Fig. 8 and 9 shows the variation in pellet density and compression strength caused by extracted and raw samples containing a lignin additive at various temperatures. For both the extracted and raw samples, an overall decrease at 30 and 65°C was observed upon increasing the added kraft lignin content. This indicates an increase in the inter-particle distance and a decrease in inter-particle bonding, both of which result from the glass transition temperature and partial binding with miscanthus particle of the kraft lignin additive. Interestingly, the glass transition temperature of kraft lignin varies between 60 and 160°C and is dependent on the equilibrium moisture content derived from the relative humidity (Bouajila et al., 2006). Thus, the existent moisture contents of kraft lignin yield a high glass transition temperature, resulting in the formation of fractures, and as such, the additive fails to act as a binder between the inner particles of the pellet. Furthermore, Fig. 9a, 4-5 wt% lignin additive pellet at 100 and 135°C shows to slight increase of compression strength. However, in the majority of cases, the observed decrease in pellet density and compression strength for the both extracted and raw sample pellets at 100 and 135°C was due to the formation of fractures in miscanthus pellet.
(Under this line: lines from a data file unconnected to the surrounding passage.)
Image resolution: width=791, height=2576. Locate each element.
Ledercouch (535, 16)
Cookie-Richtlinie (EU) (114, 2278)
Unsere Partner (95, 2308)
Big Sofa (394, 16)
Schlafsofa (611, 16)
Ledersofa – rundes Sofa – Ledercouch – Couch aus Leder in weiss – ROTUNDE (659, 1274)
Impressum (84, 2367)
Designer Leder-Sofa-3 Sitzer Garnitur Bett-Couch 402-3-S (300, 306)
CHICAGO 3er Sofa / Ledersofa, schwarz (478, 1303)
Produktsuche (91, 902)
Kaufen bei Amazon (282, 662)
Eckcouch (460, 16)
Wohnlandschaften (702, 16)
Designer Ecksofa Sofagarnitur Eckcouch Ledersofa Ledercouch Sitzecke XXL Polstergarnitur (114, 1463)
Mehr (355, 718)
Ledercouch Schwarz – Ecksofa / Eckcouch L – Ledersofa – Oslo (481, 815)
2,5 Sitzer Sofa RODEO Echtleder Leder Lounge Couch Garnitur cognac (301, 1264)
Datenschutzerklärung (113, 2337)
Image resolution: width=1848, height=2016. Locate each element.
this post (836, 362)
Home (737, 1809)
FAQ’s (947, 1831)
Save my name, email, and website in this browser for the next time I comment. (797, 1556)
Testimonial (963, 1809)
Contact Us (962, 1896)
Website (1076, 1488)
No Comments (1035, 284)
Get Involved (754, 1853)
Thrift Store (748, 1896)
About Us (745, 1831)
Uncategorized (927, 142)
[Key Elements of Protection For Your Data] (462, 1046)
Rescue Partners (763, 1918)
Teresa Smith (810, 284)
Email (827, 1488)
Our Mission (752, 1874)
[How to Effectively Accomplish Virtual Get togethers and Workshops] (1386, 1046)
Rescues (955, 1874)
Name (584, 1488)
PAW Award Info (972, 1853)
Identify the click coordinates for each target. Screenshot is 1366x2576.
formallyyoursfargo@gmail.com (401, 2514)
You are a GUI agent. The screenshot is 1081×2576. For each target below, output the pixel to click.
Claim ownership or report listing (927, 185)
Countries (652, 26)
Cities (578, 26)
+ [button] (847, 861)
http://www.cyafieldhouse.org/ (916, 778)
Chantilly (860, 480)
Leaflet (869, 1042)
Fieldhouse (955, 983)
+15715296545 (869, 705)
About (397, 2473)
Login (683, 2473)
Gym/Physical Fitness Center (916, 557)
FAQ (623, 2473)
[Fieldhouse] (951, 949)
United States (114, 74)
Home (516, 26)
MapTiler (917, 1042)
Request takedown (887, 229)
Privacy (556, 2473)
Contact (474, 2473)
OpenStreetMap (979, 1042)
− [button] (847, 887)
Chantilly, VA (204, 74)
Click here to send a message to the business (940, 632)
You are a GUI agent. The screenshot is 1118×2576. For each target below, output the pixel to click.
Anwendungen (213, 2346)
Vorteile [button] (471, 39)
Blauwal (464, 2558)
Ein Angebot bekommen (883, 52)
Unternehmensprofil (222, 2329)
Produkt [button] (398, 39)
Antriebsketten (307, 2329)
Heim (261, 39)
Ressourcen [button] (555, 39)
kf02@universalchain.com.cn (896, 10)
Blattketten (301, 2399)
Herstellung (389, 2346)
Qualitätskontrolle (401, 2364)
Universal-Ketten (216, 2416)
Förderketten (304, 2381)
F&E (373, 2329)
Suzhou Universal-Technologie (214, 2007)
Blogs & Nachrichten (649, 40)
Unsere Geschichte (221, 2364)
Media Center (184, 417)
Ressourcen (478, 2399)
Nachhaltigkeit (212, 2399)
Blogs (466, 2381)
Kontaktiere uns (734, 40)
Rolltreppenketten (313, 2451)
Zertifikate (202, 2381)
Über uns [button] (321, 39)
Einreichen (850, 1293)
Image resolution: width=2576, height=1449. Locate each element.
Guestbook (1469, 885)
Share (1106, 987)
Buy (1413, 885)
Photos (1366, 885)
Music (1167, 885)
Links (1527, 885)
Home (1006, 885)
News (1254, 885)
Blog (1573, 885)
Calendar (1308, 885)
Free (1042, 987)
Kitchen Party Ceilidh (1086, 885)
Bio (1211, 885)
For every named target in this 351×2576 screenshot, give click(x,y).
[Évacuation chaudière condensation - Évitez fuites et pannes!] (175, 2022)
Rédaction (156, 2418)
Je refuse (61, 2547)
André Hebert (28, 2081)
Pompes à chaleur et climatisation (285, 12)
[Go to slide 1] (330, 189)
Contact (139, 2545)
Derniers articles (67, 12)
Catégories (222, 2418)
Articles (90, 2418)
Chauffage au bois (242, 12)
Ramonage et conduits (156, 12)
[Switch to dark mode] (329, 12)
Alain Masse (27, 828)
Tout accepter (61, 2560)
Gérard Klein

This phenomenon indicates that kraft lignin additive result in weak bonding with miscanthus regardless of extract condition.
4. CONCLUSION
In the context of Miscanthus sacchariflorus “Goedae-Uksae1” (miscanthus), this cultivar has lower carbohydrate content than do other herbaceous crops, but its high glucose fraction renders it a possible energy crop. In addition, Goedae-Uksae1 also contains 19.5% lignin, which is significantly higher than the levels present in other miscanthus cultivar, resulting in positive effect on combustion. However, we found that cuticula acts as a lubricant to decrease friction between the inner die used in pellet production and the miscanthus particles themselves, but has a detrimental effect on the mechanical properties of the pellet. Thus, the removal of cuticula through ethanol extractions improved the mechanical properties of the pellet by the formation of strong inter-particle interactions. Furthermore, we also determined that the presence of lignin in miscanthus improves its mechanical properties and decreases friction against the inner die at temperatures above the glass transition temperature (Tg) of lignin. Consequently, we investigated the use of kraft lignin as an additive in pellet, and observed that it reduced friction in the inner die upon reaching its glass transition temperature. In addition, it contributed to deterioration in the mechanical properties of the pellets due to the low moisture content of kraft lignin. However, low elongation values were obtained, and either a decrease or little variation in elongation was observed for both types of lignin additive pellet.